== Segment start ==

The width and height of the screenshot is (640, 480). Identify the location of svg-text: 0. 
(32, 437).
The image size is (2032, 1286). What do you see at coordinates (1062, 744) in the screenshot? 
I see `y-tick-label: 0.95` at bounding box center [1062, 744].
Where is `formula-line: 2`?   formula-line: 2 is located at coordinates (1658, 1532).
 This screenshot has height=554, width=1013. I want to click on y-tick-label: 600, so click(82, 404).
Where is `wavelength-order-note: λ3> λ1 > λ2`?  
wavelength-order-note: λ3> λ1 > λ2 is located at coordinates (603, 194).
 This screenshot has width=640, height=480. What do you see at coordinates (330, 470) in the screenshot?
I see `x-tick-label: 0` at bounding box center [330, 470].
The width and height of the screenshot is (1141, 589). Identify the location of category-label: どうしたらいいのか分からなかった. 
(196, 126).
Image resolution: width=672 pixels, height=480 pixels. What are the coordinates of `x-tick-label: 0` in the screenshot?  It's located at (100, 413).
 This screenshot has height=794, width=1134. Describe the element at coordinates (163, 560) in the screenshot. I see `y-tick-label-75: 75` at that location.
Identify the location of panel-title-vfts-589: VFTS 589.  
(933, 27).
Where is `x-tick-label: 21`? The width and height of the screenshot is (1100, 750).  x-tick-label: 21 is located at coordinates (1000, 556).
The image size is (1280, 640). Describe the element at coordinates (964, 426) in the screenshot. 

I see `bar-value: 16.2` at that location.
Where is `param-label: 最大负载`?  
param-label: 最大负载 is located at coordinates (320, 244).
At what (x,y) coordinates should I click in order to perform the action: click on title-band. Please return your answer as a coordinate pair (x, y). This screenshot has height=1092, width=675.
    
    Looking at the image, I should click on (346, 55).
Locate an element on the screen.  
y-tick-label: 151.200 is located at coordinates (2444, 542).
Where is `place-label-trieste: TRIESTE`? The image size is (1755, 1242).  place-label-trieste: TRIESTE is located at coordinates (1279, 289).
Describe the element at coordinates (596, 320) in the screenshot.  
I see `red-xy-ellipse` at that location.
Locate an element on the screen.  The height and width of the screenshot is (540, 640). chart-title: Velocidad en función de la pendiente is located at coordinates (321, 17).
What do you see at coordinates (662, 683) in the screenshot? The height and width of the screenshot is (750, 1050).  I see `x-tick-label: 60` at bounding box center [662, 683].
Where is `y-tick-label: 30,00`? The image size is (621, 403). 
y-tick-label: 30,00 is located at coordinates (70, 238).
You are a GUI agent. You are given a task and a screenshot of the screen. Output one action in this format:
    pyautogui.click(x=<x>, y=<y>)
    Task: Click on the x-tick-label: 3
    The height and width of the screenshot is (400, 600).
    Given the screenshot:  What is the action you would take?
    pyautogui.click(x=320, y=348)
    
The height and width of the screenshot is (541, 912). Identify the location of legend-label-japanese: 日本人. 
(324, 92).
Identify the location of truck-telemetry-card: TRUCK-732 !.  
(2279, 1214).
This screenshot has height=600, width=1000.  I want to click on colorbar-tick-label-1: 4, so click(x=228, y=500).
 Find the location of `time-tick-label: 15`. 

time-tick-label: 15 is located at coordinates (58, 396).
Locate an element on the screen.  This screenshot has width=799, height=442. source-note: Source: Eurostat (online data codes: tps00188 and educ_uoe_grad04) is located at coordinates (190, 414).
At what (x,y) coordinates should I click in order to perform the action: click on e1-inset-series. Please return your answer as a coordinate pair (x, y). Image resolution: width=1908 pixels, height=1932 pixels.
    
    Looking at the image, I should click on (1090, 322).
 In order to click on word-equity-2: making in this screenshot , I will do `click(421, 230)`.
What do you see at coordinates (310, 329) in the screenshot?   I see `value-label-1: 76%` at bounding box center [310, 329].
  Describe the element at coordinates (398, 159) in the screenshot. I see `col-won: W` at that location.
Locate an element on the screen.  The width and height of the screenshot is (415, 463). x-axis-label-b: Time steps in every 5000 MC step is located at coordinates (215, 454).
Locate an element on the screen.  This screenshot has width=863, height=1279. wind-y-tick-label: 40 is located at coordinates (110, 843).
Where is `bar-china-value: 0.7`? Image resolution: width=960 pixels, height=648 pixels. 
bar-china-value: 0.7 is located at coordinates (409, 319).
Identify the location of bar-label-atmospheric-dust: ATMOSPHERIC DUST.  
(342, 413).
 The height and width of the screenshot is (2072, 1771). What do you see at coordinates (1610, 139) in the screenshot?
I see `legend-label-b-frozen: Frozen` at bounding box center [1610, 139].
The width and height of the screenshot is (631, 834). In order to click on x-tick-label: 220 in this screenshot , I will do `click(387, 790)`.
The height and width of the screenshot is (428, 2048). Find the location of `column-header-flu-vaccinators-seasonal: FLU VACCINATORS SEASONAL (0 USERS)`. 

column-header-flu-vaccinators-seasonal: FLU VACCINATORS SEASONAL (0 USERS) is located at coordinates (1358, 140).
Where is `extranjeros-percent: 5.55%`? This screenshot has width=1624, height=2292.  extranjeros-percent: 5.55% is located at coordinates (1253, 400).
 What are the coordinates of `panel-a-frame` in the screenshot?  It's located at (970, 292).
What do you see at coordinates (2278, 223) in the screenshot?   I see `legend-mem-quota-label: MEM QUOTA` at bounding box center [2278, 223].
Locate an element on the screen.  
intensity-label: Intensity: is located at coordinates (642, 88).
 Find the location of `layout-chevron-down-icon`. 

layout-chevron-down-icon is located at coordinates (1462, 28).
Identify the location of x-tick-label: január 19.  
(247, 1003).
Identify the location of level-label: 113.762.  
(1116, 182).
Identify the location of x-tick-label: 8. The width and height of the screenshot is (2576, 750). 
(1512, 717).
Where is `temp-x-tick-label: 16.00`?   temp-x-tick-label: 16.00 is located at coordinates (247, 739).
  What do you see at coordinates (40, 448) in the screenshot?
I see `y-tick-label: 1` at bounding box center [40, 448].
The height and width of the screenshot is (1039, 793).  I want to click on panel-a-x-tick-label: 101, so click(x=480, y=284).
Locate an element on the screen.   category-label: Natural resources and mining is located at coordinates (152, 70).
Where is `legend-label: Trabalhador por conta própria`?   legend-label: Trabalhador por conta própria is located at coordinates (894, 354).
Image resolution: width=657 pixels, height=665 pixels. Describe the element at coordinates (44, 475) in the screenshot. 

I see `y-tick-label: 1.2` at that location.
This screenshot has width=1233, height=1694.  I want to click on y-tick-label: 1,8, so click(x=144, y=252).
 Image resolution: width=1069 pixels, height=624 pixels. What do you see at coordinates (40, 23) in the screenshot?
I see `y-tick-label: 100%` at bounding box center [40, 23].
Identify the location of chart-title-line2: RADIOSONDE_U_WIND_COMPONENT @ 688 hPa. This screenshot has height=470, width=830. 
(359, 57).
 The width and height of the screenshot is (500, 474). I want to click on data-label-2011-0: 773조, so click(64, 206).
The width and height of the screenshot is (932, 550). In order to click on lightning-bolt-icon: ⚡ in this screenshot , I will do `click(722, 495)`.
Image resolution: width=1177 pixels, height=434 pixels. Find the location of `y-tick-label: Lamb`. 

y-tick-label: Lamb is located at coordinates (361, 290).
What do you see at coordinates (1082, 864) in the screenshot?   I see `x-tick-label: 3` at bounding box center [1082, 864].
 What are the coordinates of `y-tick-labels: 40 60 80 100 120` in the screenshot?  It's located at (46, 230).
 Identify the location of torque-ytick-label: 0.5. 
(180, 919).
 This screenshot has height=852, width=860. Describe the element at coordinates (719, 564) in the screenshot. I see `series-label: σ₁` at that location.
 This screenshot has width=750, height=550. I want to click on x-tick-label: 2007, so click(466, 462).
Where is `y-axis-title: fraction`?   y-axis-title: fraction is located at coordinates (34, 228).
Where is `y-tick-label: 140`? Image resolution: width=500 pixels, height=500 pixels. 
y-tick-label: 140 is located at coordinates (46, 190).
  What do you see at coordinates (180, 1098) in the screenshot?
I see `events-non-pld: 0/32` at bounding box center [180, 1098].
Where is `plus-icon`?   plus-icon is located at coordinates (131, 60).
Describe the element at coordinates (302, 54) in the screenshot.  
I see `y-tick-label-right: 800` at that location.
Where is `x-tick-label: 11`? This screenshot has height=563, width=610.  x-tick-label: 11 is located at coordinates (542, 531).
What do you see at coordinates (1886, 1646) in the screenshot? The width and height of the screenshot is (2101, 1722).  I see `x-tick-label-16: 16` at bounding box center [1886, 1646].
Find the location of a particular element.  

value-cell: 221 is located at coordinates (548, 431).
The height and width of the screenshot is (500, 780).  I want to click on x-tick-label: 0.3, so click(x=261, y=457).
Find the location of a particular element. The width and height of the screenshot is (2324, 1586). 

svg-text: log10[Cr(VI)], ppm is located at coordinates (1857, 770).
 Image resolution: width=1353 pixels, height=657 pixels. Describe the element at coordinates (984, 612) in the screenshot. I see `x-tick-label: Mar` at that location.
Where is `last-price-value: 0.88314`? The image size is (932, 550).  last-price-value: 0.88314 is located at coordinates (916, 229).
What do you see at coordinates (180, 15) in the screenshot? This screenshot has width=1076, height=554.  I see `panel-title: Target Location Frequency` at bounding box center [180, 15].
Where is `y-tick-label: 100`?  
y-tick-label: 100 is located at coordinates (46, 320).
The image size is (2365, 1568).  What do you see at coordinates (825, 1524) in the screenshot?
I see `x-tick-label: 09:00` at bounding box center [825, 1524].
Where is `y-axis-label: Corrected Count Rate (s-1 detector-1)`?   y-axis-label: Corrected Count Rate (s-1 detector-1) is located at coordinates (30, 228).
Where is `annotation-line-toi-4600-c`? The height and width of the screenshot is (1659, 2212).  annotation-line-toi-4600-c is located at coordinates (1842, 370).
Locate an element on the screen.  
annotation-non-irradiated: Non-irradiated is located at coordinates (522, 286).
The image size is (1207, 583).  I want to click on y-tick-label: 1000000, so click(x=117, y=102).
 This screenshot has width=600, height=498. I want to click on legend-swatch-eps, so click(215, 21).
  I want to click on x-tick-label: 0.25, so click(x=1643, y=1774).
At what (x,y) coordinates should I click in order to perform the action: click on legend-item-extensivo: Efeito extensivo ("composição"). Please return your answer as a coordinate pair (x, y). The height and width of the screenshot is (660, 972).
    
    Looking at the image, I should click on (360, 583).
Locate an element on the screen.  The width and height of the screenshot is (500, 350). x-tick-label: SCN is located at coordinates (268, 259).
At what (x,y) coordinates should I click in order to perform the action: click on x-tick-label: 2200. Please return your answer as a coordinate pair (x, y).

== Segment end ==

- EXERCISE PROMPT:
Rewrite the items from the line with "This screenshot has height=600, width=1000." up to and including the line with "coordinates (190, 414).", changing "Find" to "Locate" and leaving everything else unchanged.

- OUTPUT BELOW:
This screenshot has height=600, width=1000.  I want to click on colorbar-tick-label-1: 4, so click(x=228, y=500).
 Locate the location of `time-tick-label: 15`. 

time-tick-label: 15 is located at coordinates (58, 396).
Locate an element on the screen.  This screenshot has width=799, height=442. source-note: Source: Eurostat (online data codes: tps00188 and educ_uoe_grad04) is located at coordinates (190, 414).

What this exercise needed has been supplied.